[The task]
Reproduce verbatim the lines of the material from its start through the line containing "Action: pos(6,47)", both included, omitting the pictures from your answer.

** BEGIN Excerpted records **

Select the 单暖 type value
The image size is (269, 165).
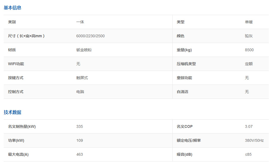pos(249,22)
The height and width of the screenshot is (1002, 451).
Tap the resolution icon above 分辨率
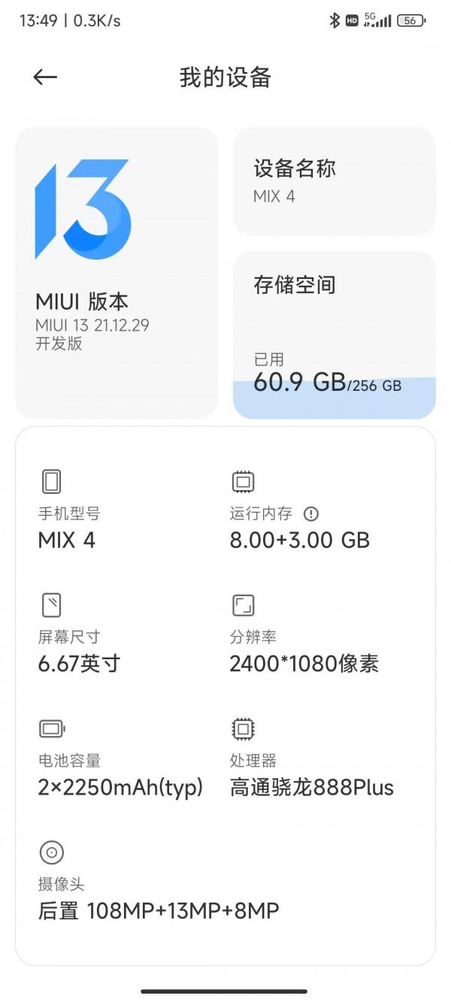tap(241, 605)
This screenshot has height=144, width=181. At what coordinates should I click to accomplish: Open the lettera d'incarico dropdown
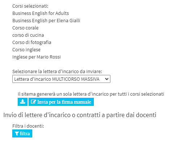61,79
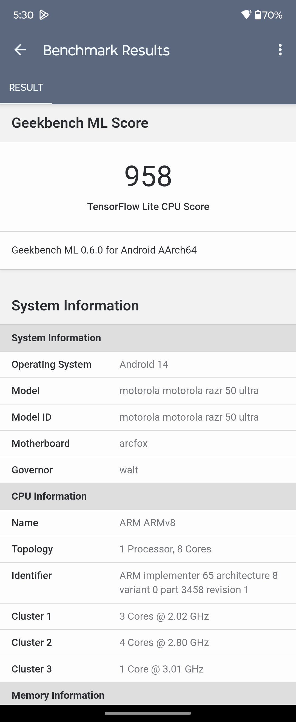Screen dimensions: 296x722
Task: Tap the battery status icon
Action: [x=258, y=15]
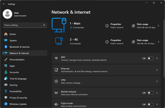
Task: Click the Bluetooth icon in the sidebar
Action: pos(6,47)
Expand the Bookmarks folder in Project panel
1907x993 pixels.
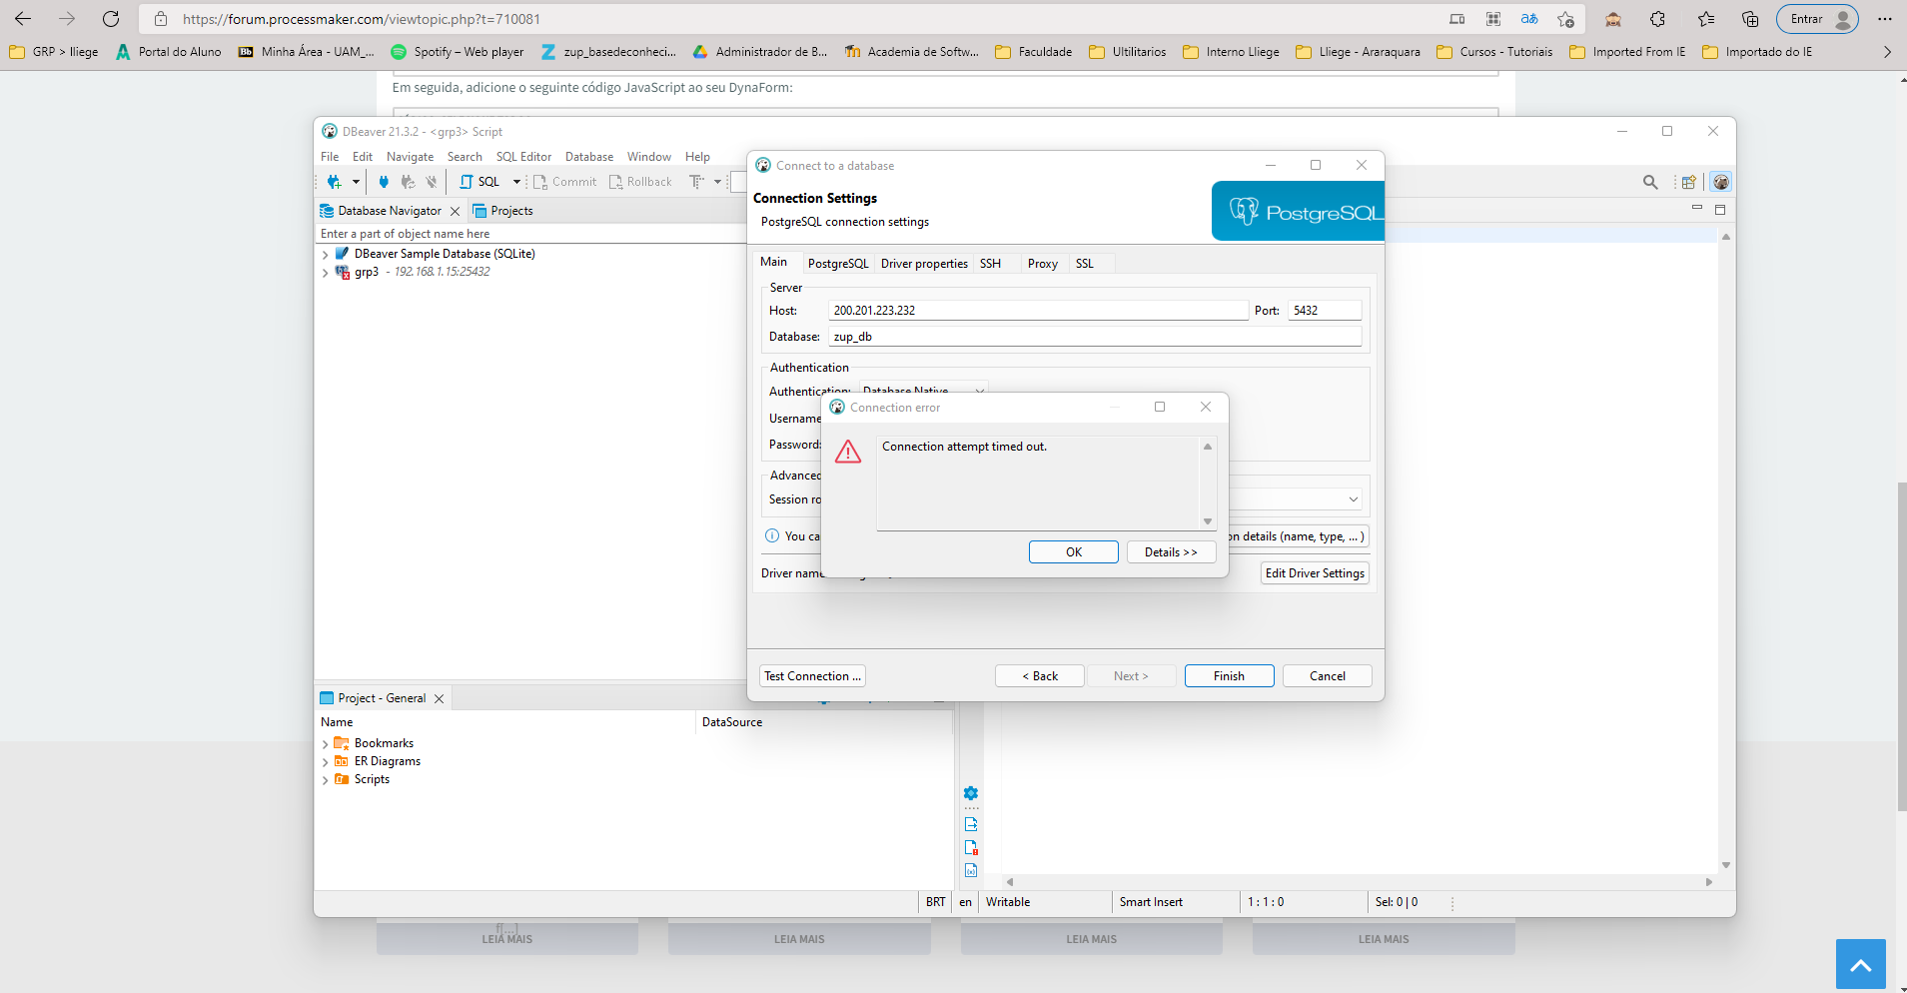coord(326,744)
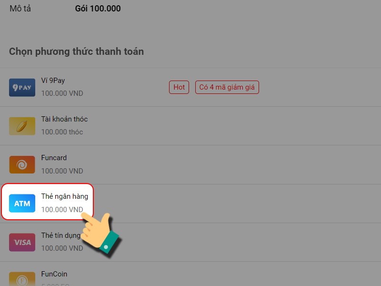Choose Tài khoản thóc payment option
This screenshot has width=381, height=286.
[x=64, y=119]
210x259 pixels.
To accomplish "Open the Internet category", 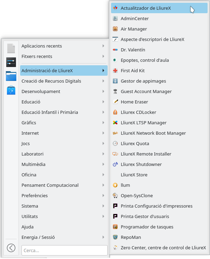I will click(x=30, y=133).
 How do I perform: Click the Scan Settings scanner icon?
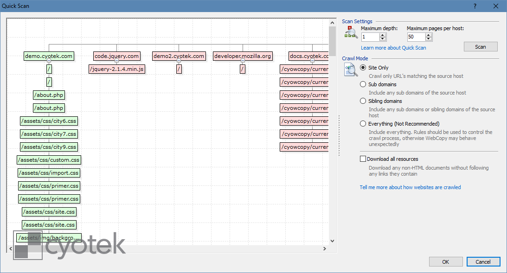(351, 31)
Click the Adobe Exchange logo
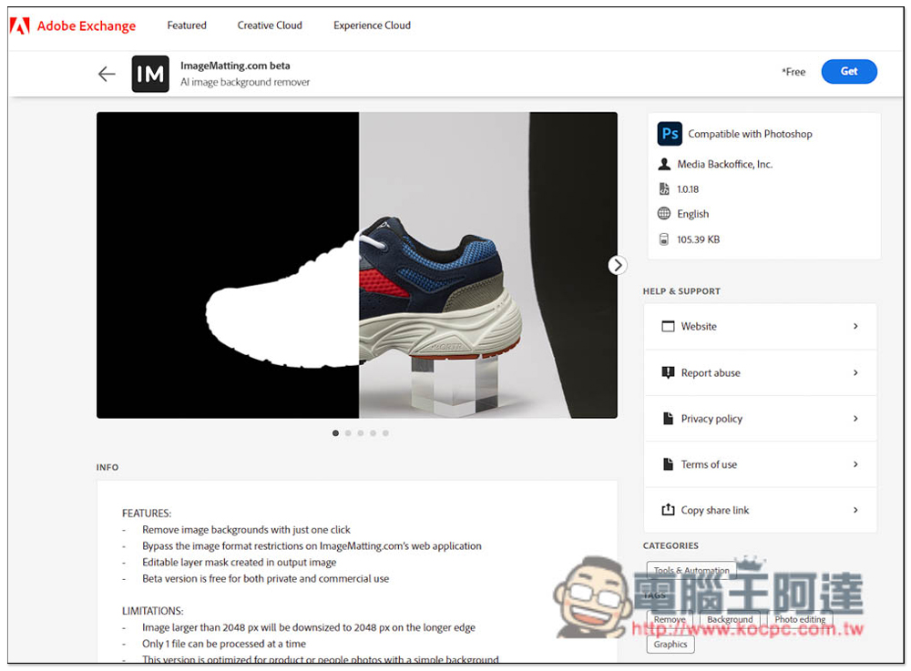911x671 pixels. click(x=73, y=25)
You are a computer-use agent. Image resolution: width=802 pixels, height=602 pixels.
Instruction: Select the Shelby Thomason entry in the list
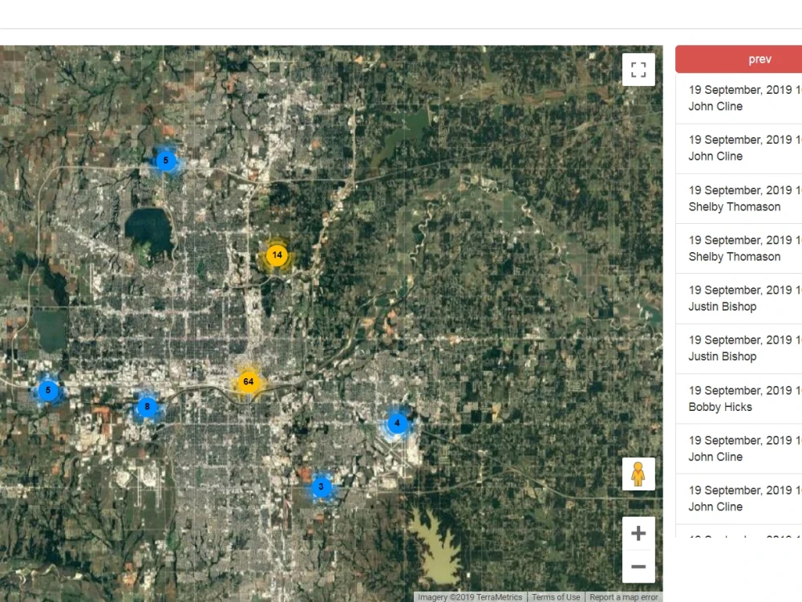738,198
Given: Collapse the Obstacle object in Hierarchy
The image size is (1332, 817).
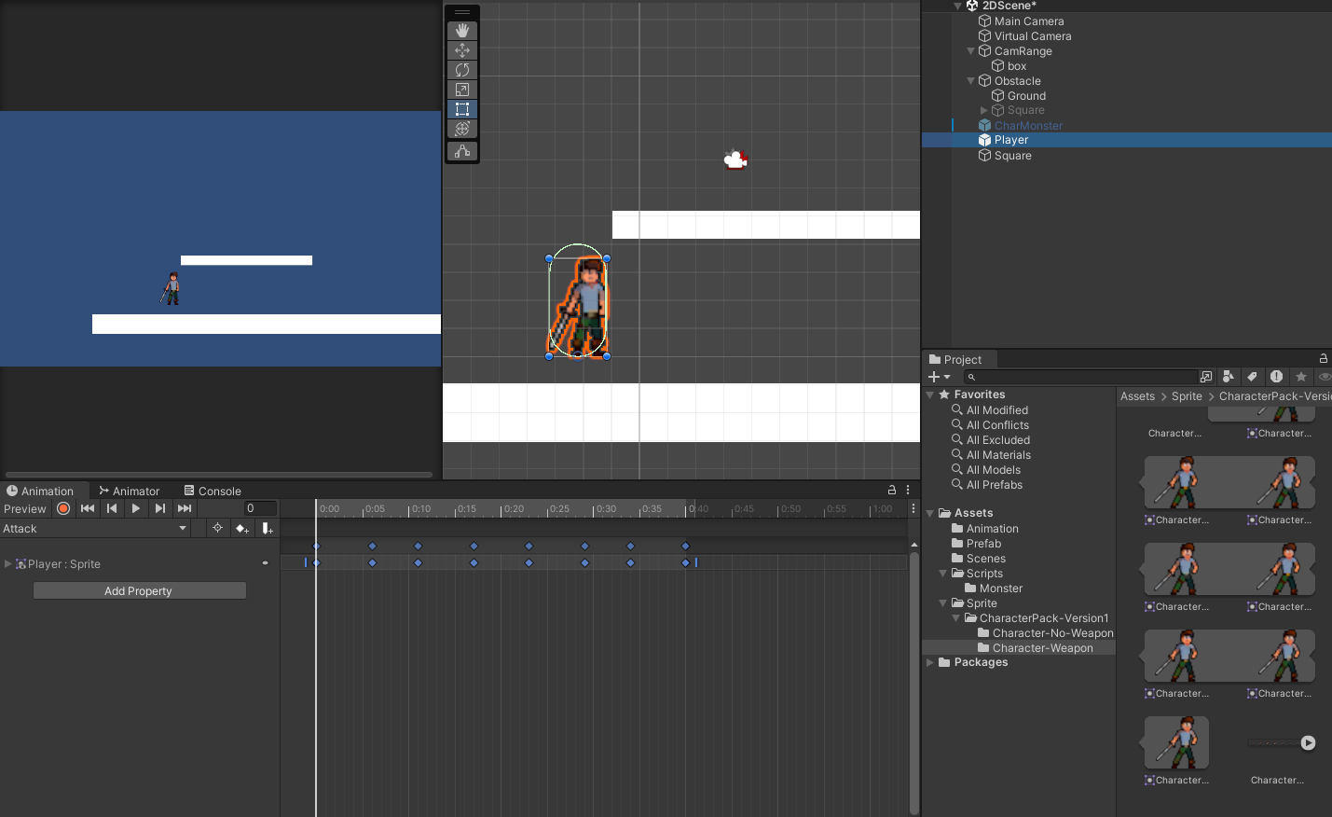Looking at the screenshot, I should (971, 81).
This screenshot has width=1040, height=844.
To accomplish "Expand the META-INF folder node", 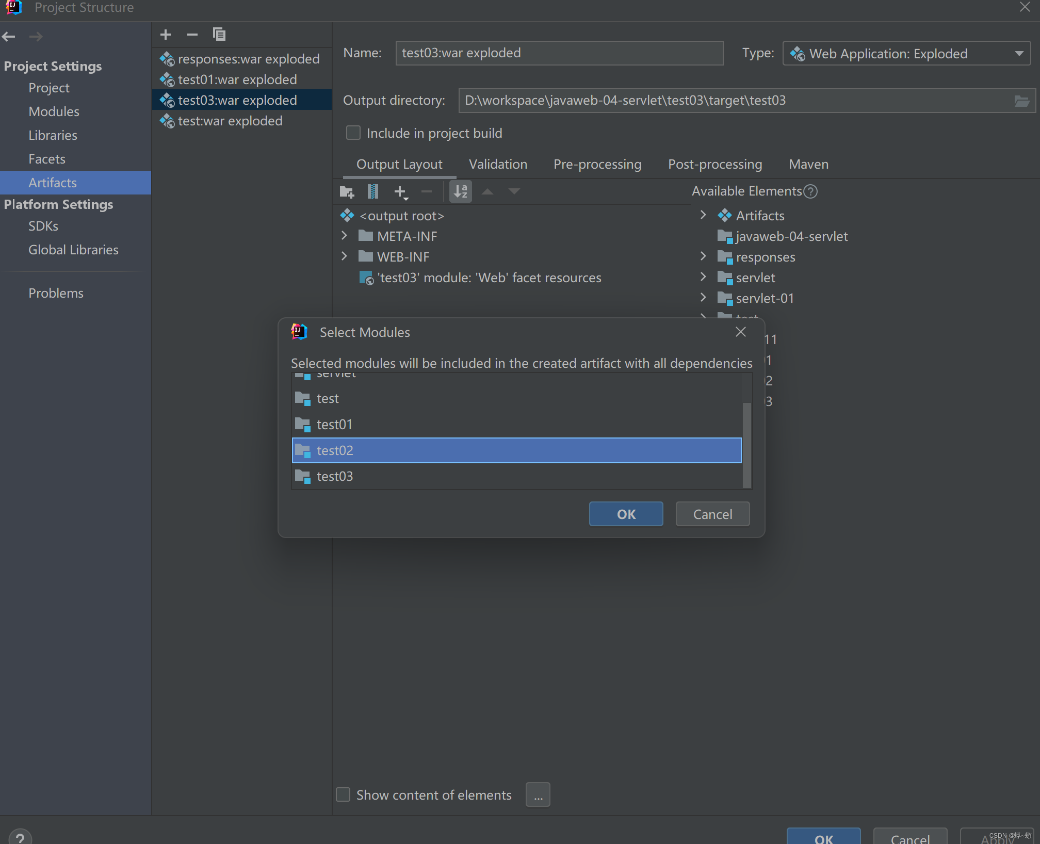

** END Excerpted records **

[The completed task]
Select the 单暖 type value
The image size is (269, 165).
pos(249,22)
The height and width of the screenshot is (1002, 451).
Tap the resolution icon above 分辨率
tap(241, 605)
This screenshot has height=144, width=181. At what coordinates should I click to accomplish: Open the lettera d'incarico dropdown
61,79
Screen dimensions: 296x722
Task: Tap the battery status icon
Action: [x=258, y=15]
Task: Click the Bluetooth icon in the sidebar
Action: pos(6,47)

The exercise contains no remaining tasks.